Em qualquer caso, após estas eleições, é claro que em Kiev haverá um Presidente e um Governo uniformes, algo que já aconteceu no passado, mesmo que não nestas dimensões. Por um lado isto significa a possibilidade de poder actuar com grande liberdade e eficácia ao lado das reformas que o país necessita, sobretudo as económicas, sem esquecer o combate à corrupção; por outro lado, porém, as expectativas do eleitorado também estão aumentando, e eles vão querer ver resultados imediatamente. Até agora Zelensky tinha o álibi de um Parlamento desfavorável, a partir de agora ele será medido pelos fatos.

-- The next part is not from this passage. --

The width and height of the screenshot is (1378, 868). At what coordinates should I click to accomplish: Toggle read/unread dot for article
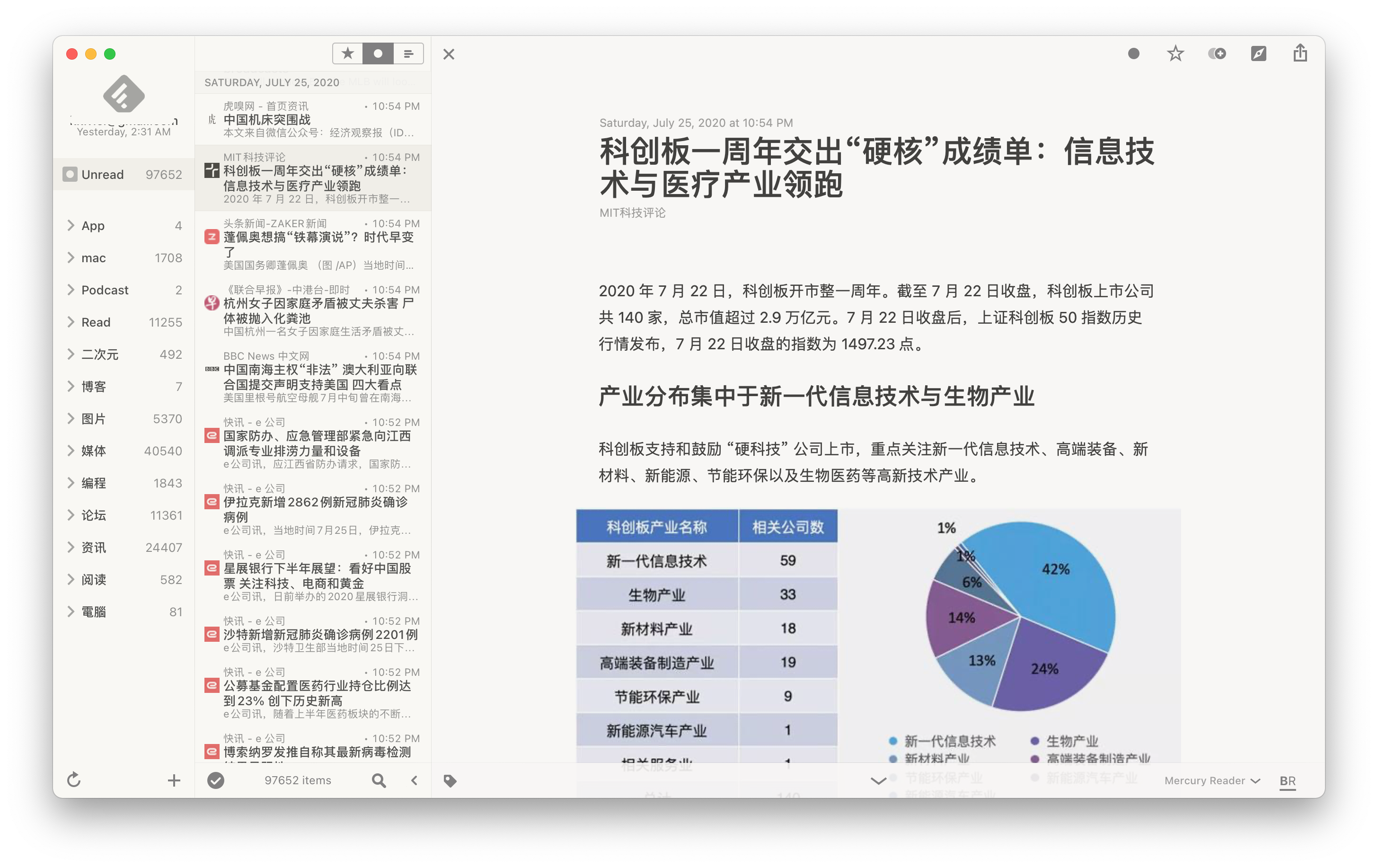pyautogui.click(x=1134, y=54)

O nó principal, no entanto, continua sendo o do conflito em Donbass: certamente o presidente com o apoio do Parlamento terá mais voz no assunto, mas muito depende de como a Rússia se comporta. Mesmo Poroshenko, pelo menos no início, teve o apoio inconteste do governo e da Rada, mas com o Kremlin, ele não conseguiu tirar uma aranha do buraco e o processo de reconciliação com os acordos de Minsk continua sendo um desperdício de papel. Não está excluído que Zelensky e Putin se encontrem em breve e isso seria, de qualquer forma, um bom sinal, em comparação com o impasse com o governo e o presidente anteriores.

2034 – Epílogo

Trinta anos se passaram desde a primeira revolução na Ucrânia. O laranja em 2004 foi o primeiro a abalar os já frágeis alicerces da ex-república soviética. Pouco mudou então, no sentido de que o establishment político-econômico permaneceu o mesmo: nenhuma cabeça realmente rolou, houve apenas uma troca de poltronas em Kiev. Via Kuchma e Janukovych, temporariamente, dentro de Yushchenko e Tymoshenko. Mas o quadro internacional já havia mudado. A Rússia não era a esfarrapada de Boris Yeltsin, mas a musculosa de Vladimir Putin, relutante em fazer concessões geopolíticas sobre o que ainda considerava seu "quintal".

A “revolução da dignidade”, ou presumida, de 2014 foi no mesmo sentido e o massacre de Maidan e a consequente anexação da Crimeia seguiram-se à presidência de Poroshenko, condicionada pela guerra no Donbass e por esta e outras razões a falência. A terceira revolução, a verde de Zelensky em 2019, não foi identificada como tal, porque foi sem derramamento de sangue, mas foi a que iniciou a mudança mais radical, ainda que parcial. O novo presidente quinze anos atrás ele basicamente tinha três opções diante dele: realmente varrer o velho sistema, ser destruído por ele ou comprometer. Zelensky e o "populismo digital" ucraniano escolheram a terceira via.

A estrutura político-econômica baseada na oligarquia foi apenas parcialmente desmantelada, os poderes constituídos reduziram sua influência, mesmo que continuem detendo as rédeas hoje do que resta da grande indústria e sobretudo da nova, que conta com o controle de dados e informações. As grandes privatizações iniciadas na última década favoreceram os suspeitos de sempre, seus herdeiros e aliados no Ocidente, os Estados Unidos in primis. Washington é o principal ponto de referência para Kiev, que, no entanto, continua tendo que lidar com Moscou e se deixou seduzir pelos avanços de Pequim. A guerra em Donbass permaneceu essencialmente sem solução e as repúblicas independentes de Lugansk e Donetsk são um buraco negro no coração da Europa. As relações com Bruxelas são estáveis, mas frias. As portas da União permaneceram fechadas, assim como as da OTAN.

A Ucrânia de Zelensky, reeleito pela segunda vez em 2024, passando então a batuta à primeira mulher presidente numa ex-república soviética (saída, tal como a sua antecessora, de um "casting oligárquico") transformou-se de um laboratório onde a inovação e a corrupção coexistem num país moderno, mas sempre bloqueado pela guerra por procuração que ainda envolve a Rússia e os Estados Unidos, enquanto a China está tirando vantagem disso, jogando com a opção da Rota da Seda e seus eixos entre os Cárpatos e o Mar Negro.